No Proper Lady

No Proper Lady by Isabel Cooper appeared on a number of “best romance of 2011” lists, including Publishers Weekly, Library Journal and RT Book Reviews Seal of Excellence and Finalist for Best Book of the Year. It had been on my TBR list for a while. I was reminded of it last week when The Galaxy Express reviewed the movie Time After Time, because both No Proper Lady and Time After Time are time travel stories, and I wondered how much they would resemble each other.

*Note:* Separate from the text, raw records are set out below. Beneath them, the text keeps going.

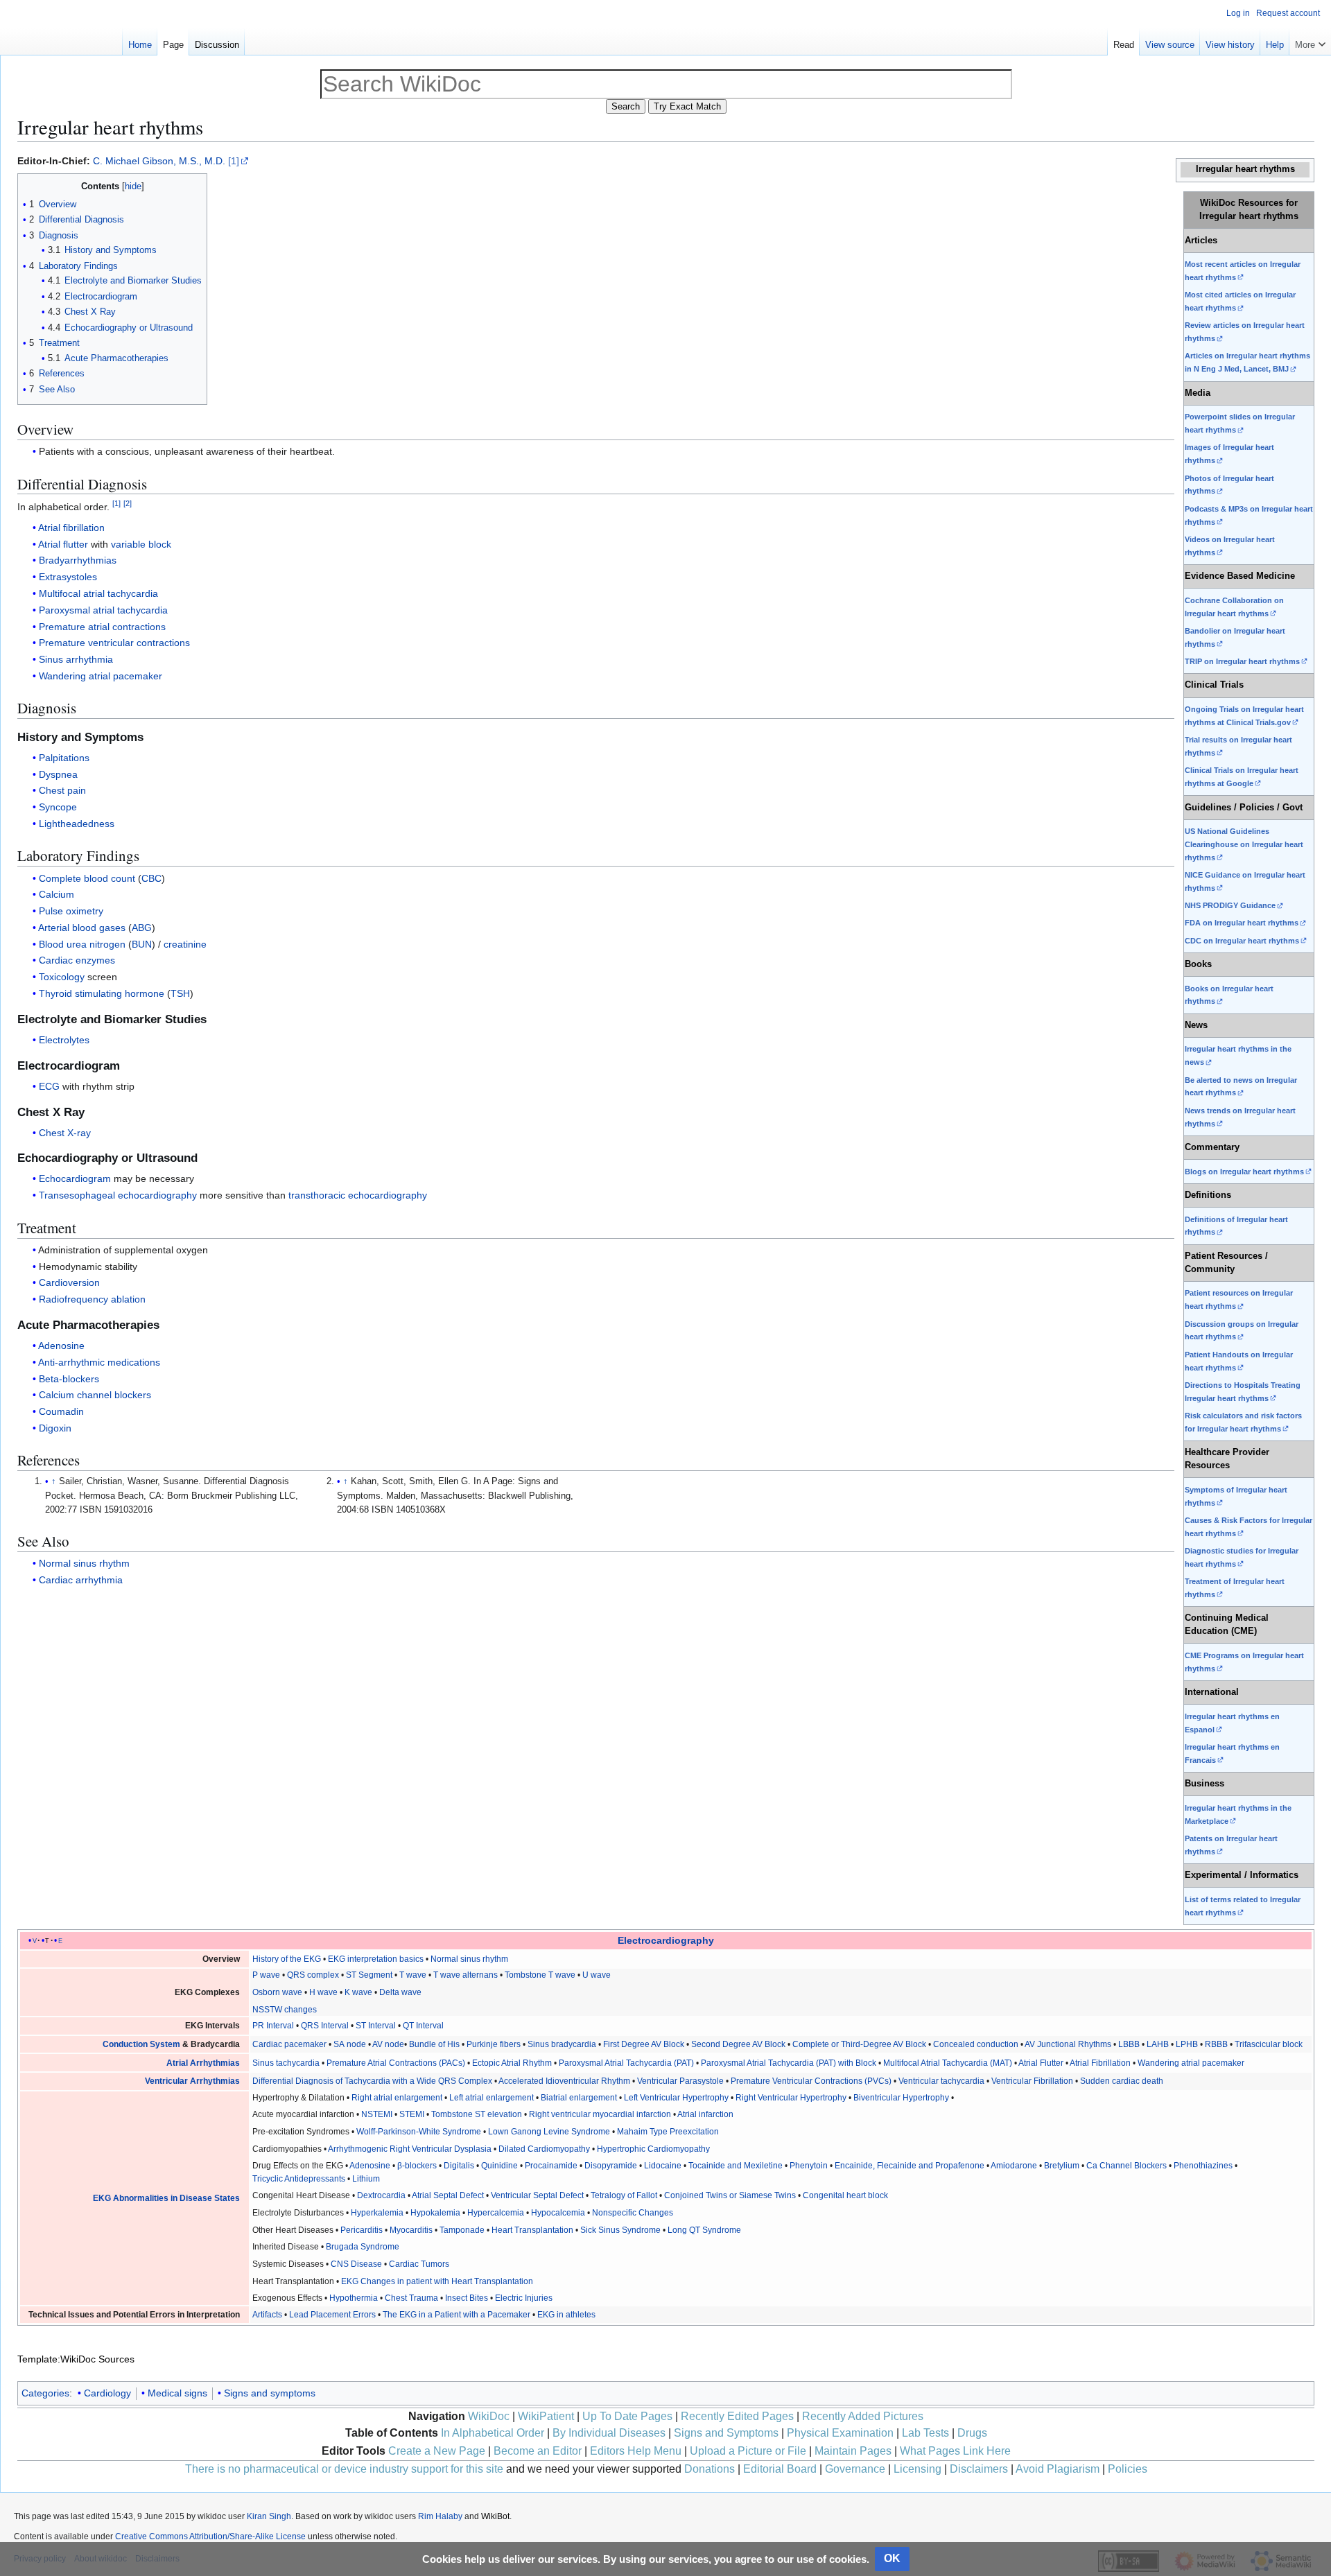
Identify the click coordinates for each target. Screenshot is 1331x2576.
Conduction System (141, 2044)
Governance (855, 2469)
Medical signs (177, 2393)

First, if you haven’t seen Time After Time, stream it on Netflix or Amazon. Then come back. I’ll wait. Malcolm McDowell as H.G. Wells takes his quite functional time-machine from Victorian London to San Francisco in 1979 in pursuit of his former BFF Dr. John Stevenson (played chillingly well by David Warner) who HG has just (in 1893) discovered is Jack the Ripper, just after Stevenson “borrows” his time machine. HG follows Stevenson to the future to bring “the Ripper” back to face justice. Wells is much more of a “fish out of water” in the late 20th century than the violent Ripper. The veneer of civilization had changed in nearly a century, but violence is the same. Wells finds a guide to help him navigate the 20th century, and true love makes all things bearable, even though it provides him a hostage to fortune.

No Proper Lady has elements of both Time After Time and Sheri S. Tepper’s Beauty. The comparison to Beauty is good but frightening. We’ll come back to that one. There’s even more than a hint of the Terminator if you squint.

Joan has been sent back to 1888 to change history. In the future that she comes from, humanity is about to be exterminated, and the events that lead to its demise happen in 1888. When Joan comes from, the demons have destroyed nearly everything, and the humans they do not control are almost gone. One last ceremony, one final burst of energy, sends Joan back in time. The circle was breached even as she was being sent through it.

But even if she didn’t feel the others fall, Joan can never go back. If she succeeds, she changes the future for the better. Her future will never happen, and good riddance. But the people she knew, her parents, her friends, will never be born. She is utterly alone in a totally foreign world, two hundred years in the past.

All she has is a name. She has to stop Alex Reynell and destroy the book of demon summoning spells that he has written. Now. In this year 1888 that she has been sent to. Or the human race is doomed.

Joan, like H.G. Wells, finds a contemporary guide. Her guide is Simon Grenville. He, too has a problem with Alex Reynell. Simon and Alex used to be best friends, until Alex took the magic powers that they were both learning and started summoning demons. Now they are enemies. Simon and Joan become allies in the fight to save humanity.

But first, they have to find a way to introduce a woman who has spent her entire life fighting tooth and nail for her very survival into the upper crust of Victorian society at the height of its fussiness.

Joan discovers that learning to kill demons was much easier than learning etiquette. Which she has to learn. Because she needs to sneak up on Alex Reynell and steal that book. Destroying the book is paramount, and it must be found, no matter the cost. Her life, her heart, her soul. Or Simon’s.

Escape Rating A-: The story grabbed me on multiple levels. The fish-out-of-water time travel story is very reminiscent of Time After Time and even Diana Gabaldon’s Outlander a tiny bit, although Joan is much less sure of herself than Claire, and it is one of the things that makes her interesting as a character. One way in which No Proper Lady reminds me of Outlander is that the romance does not need to be seen as the primary motivator for the story. There is an HEA, but that’s not necessarily the only reason this story exists.

I said this reminded me of Sheri Tepper’s Beauty. One piece of that story that still chills me is the portrait of the mid-20th century as the “last good time” on Earth. Whether one agrees or disagrees, the word-picture sticks. No Proper Lady, with Joan’s intense reactions to the pastoral beauty and plenty of the English countryside and relatively safe living conditions after her horrific experiences, evoked that same response. To her, the late 1880’s had been the “last good time” before Reynell “broke the world”.

No Proper Lady is absolutely not a typical romance novel. And that’s the beauty and the wonder of it.